[Task material Boundary: Start]
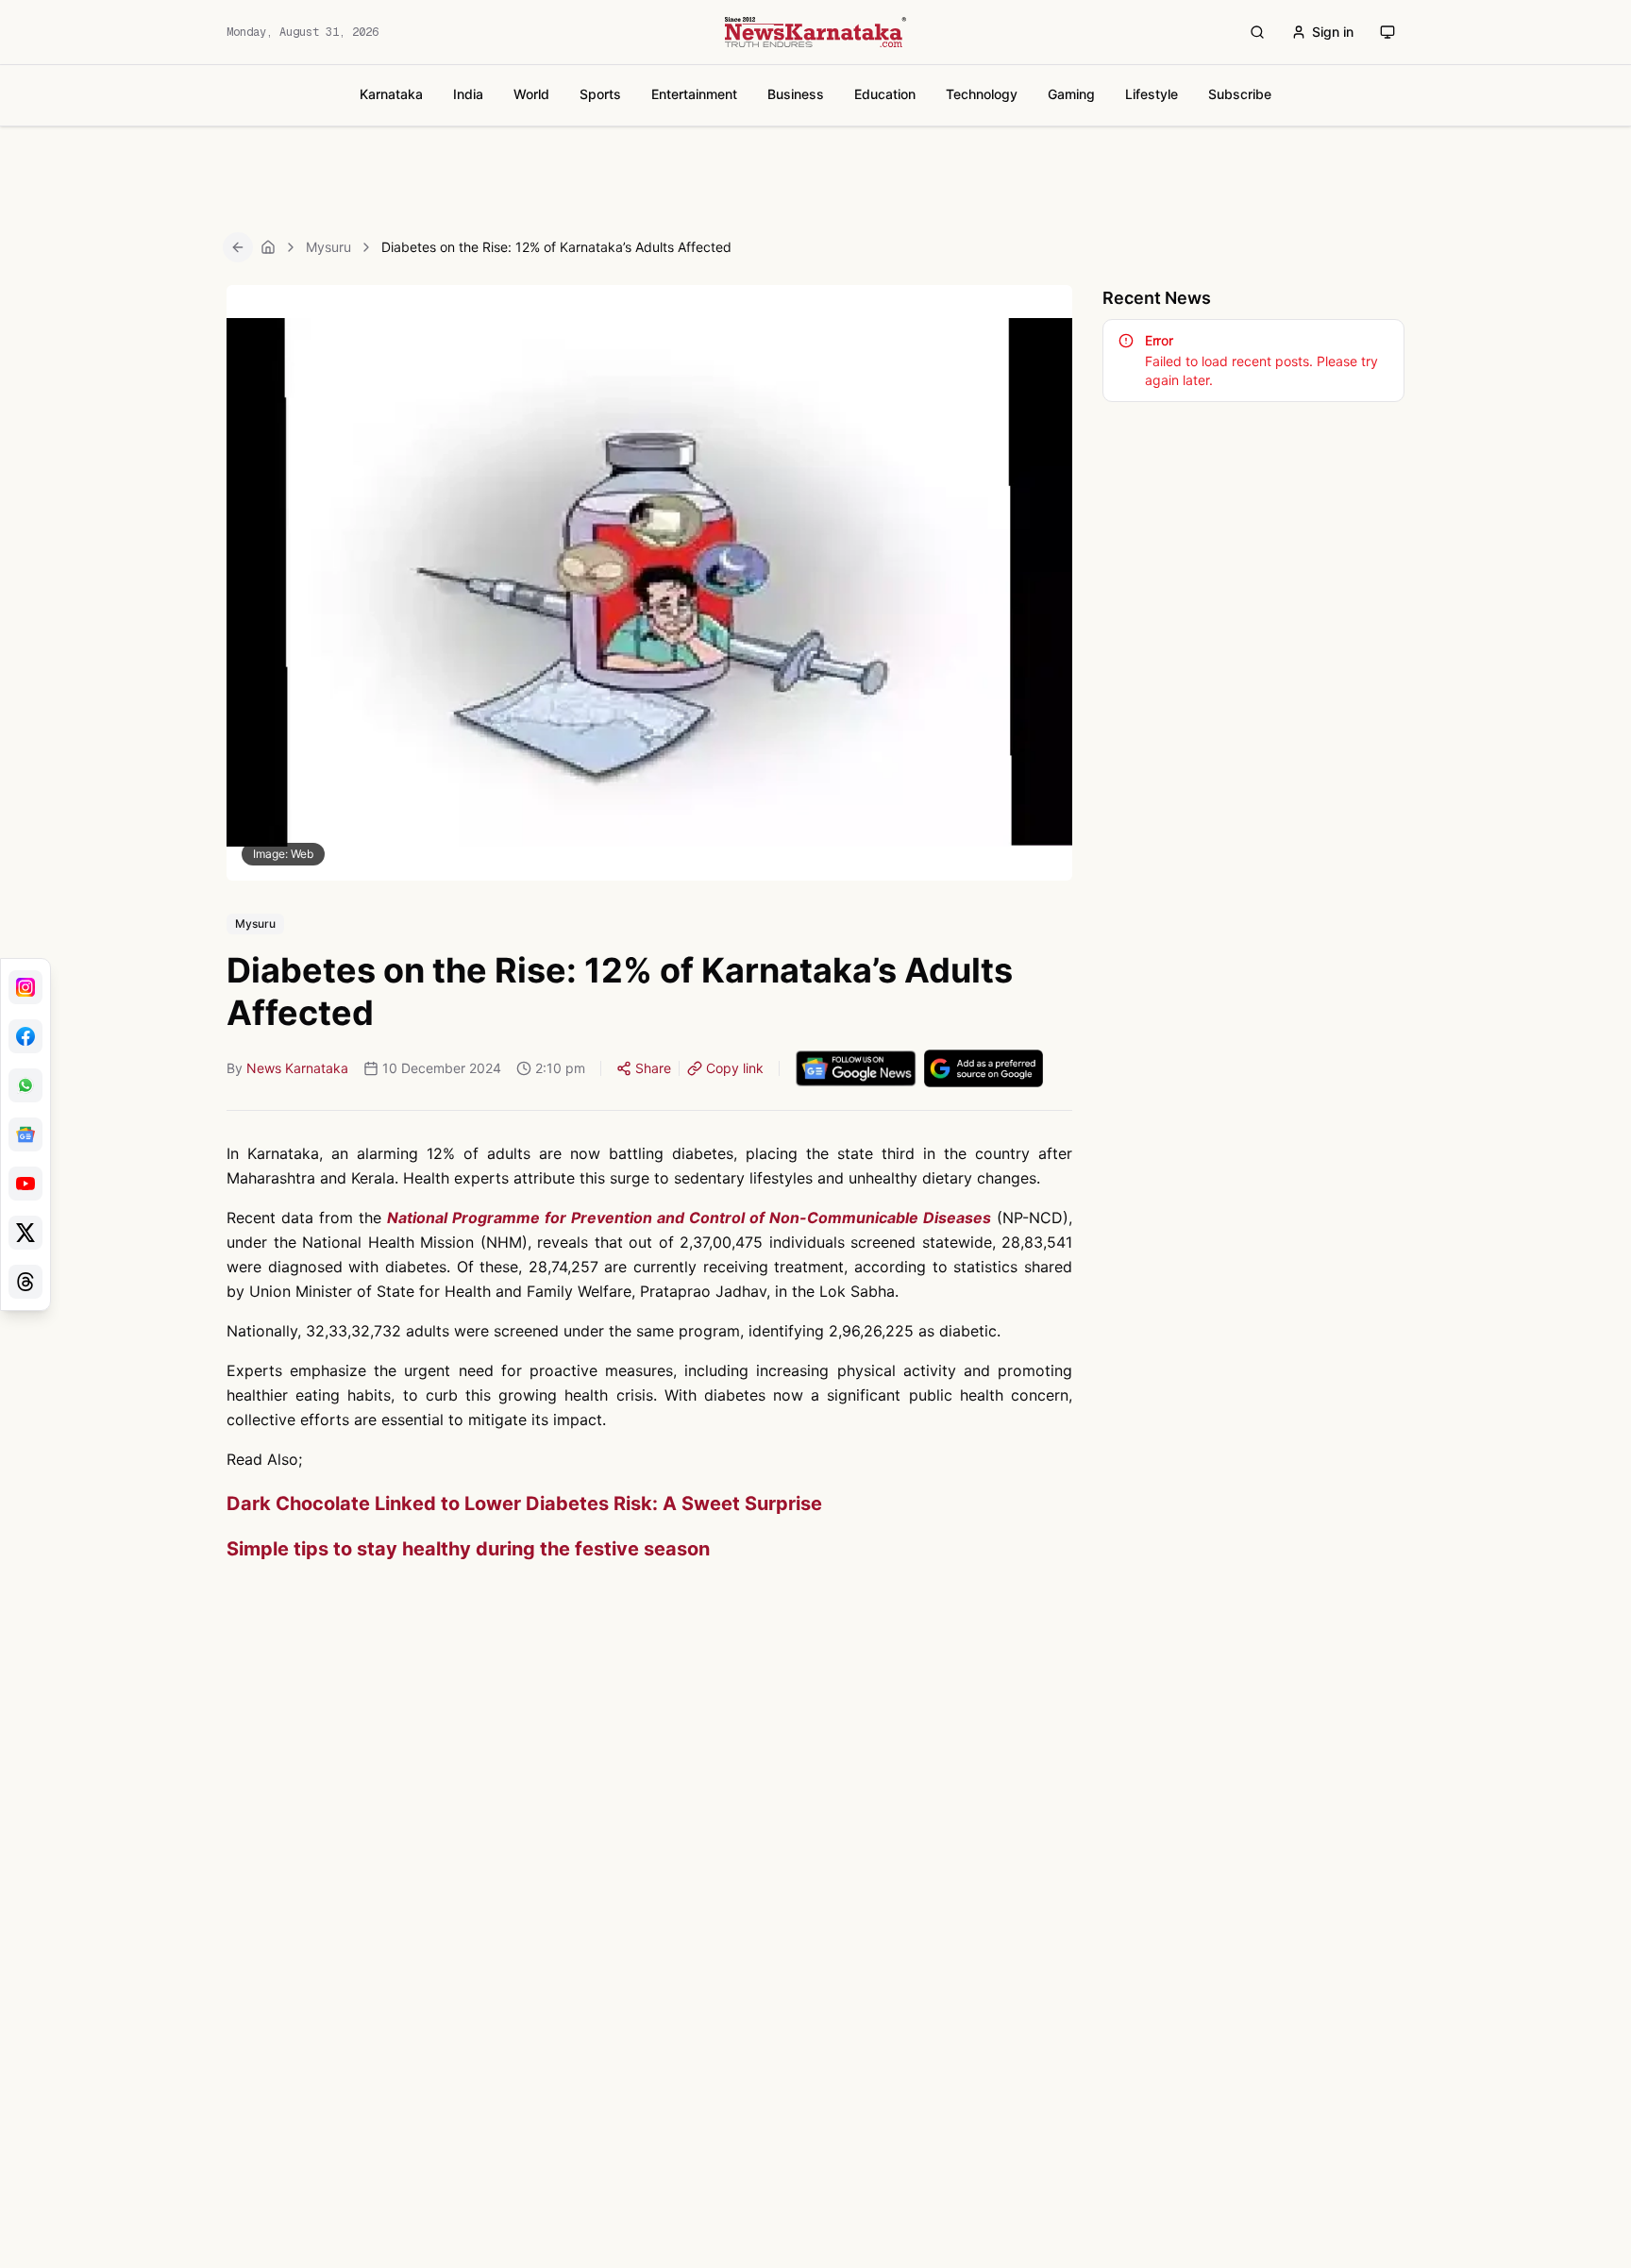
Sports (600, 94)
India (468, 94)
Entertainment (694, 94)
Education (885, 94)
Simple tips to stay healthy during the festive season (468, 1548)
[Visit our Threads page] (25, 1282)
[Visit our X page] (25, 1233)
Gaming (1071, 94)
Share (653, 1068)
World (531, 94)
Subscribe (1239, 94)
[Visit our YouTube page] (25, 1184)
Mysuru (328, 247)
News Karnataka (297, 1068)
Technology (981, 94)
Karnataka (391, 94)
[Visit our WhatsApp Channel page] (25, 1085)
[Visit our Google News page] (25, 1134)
[Task material Boundary: End]
* [Brief]
Check every line in the entries for the word "News". State how many have it, with no other text.

* [Output for this task]
2